Problem to work on
Copy the material from the line with "Task: Click the 1:33 PM Oct 23 timestamp" to the line with "the black 8", both of those lines included, and leave the pictures out.

Task material
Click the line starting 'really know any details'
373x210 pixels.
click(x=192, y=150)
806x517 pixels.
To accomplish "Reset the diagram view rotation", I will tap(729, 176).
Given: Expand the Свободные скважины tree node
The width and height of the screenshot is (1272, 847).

* * *

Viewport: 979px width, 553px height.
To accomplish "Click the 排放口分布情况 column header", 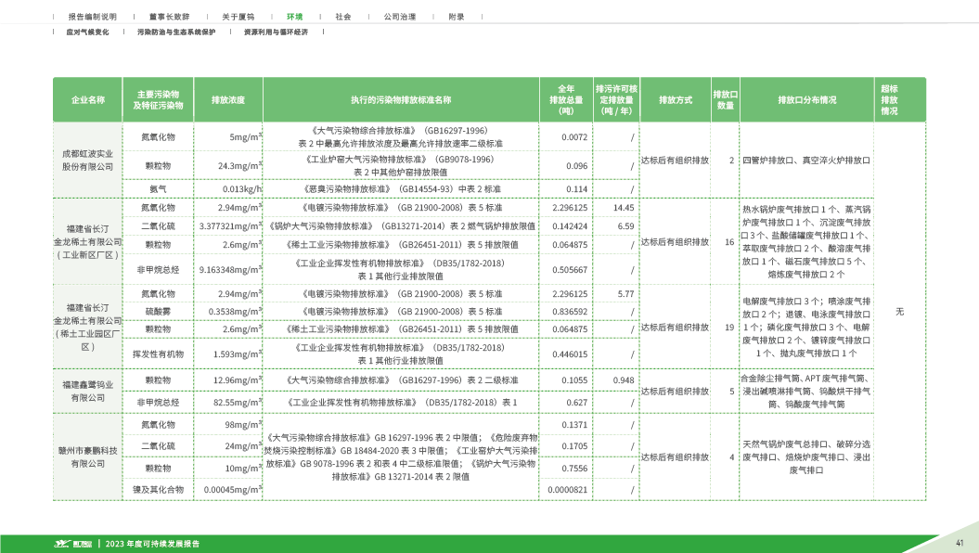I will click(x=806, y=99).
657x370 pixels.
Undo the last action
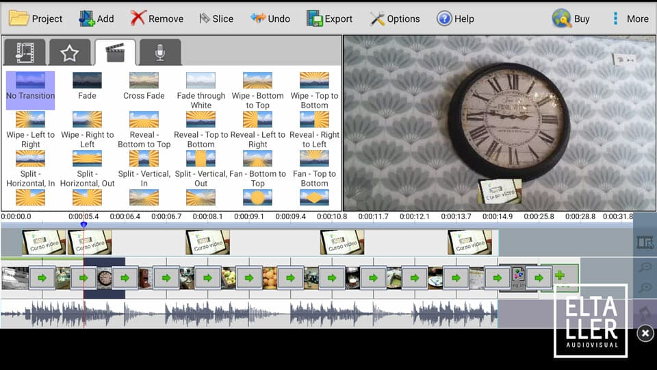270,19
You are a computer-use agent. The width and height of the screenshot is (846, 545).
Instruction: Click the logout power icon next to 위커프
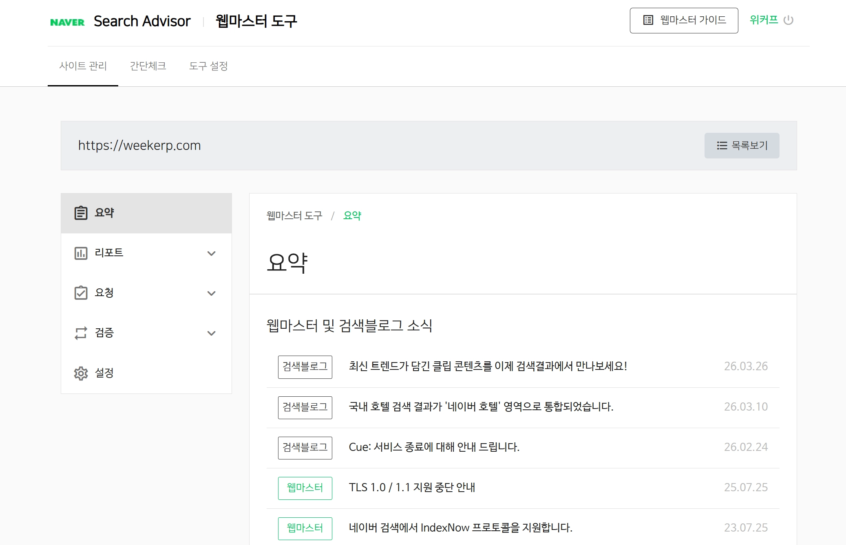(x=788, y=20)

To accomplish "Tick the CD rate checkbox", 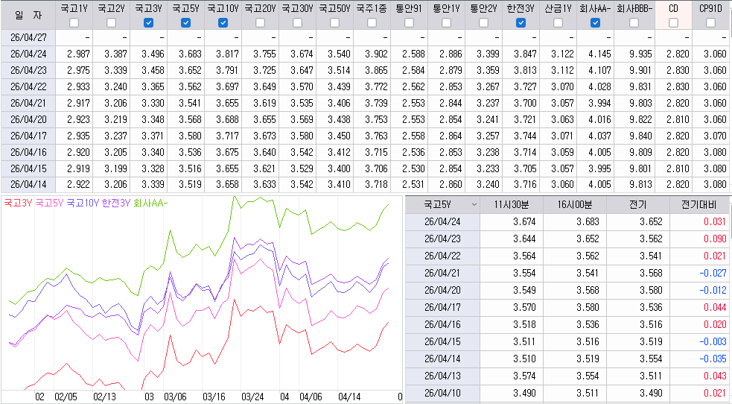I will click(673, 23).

* * *

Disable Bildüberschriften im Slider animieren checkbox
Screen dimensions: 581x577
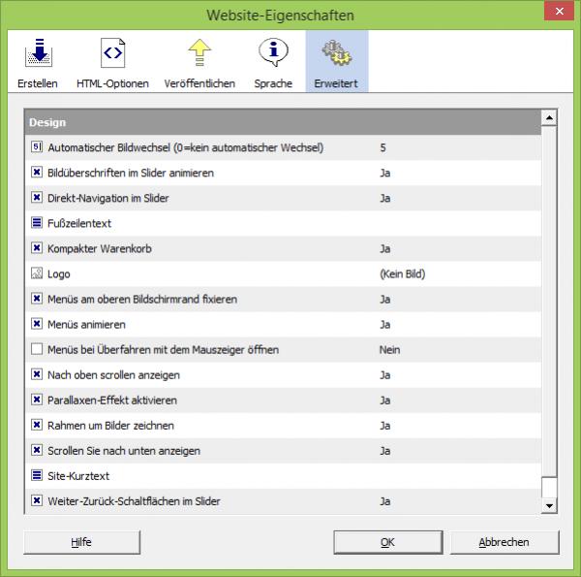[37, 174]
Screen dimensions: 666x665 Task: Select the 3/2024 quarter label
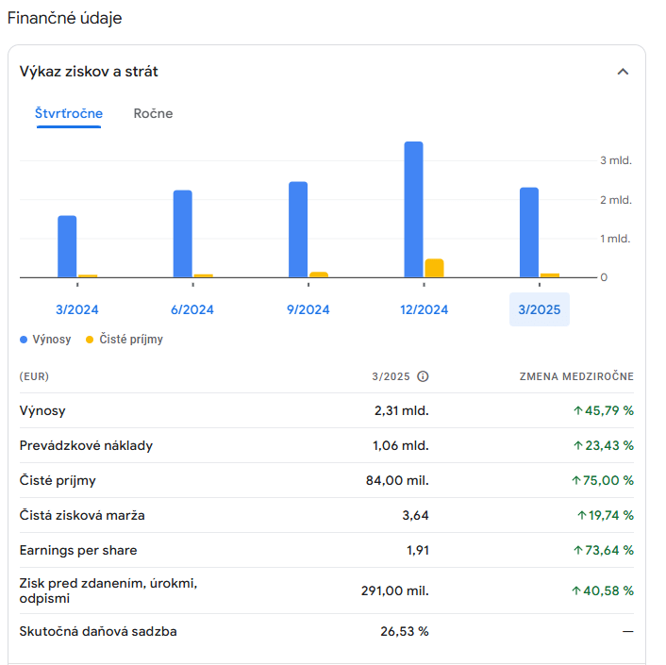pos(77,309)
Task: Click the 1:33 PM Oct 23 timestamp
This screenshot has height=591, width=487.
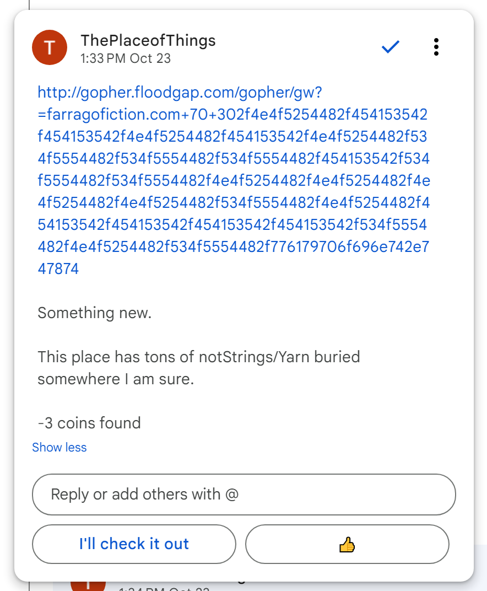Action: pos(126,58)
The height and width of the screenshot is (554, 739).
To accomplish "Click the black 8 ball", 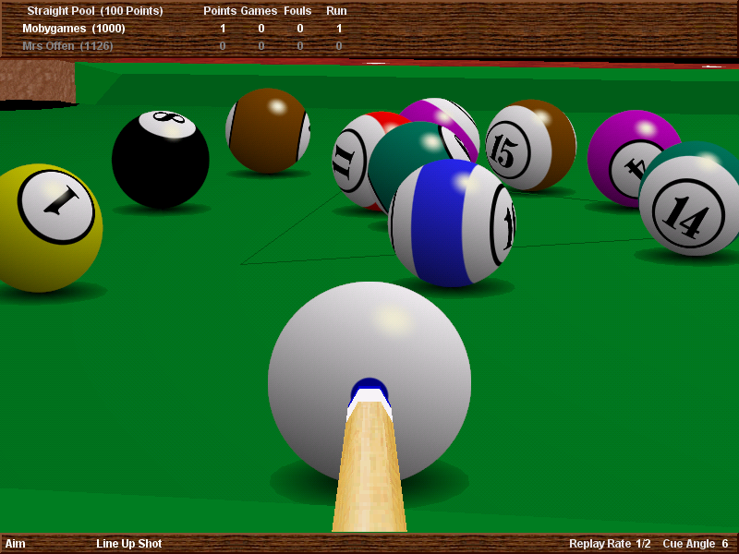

Solution
Task: Click the 1:33 PM Oct 23 timestamp
This screenshot has height=591, width=487.
Action: pos(126,58)
The height and width of the screenshot is (554, 739).
To accomplish "Click the black 8 ball", 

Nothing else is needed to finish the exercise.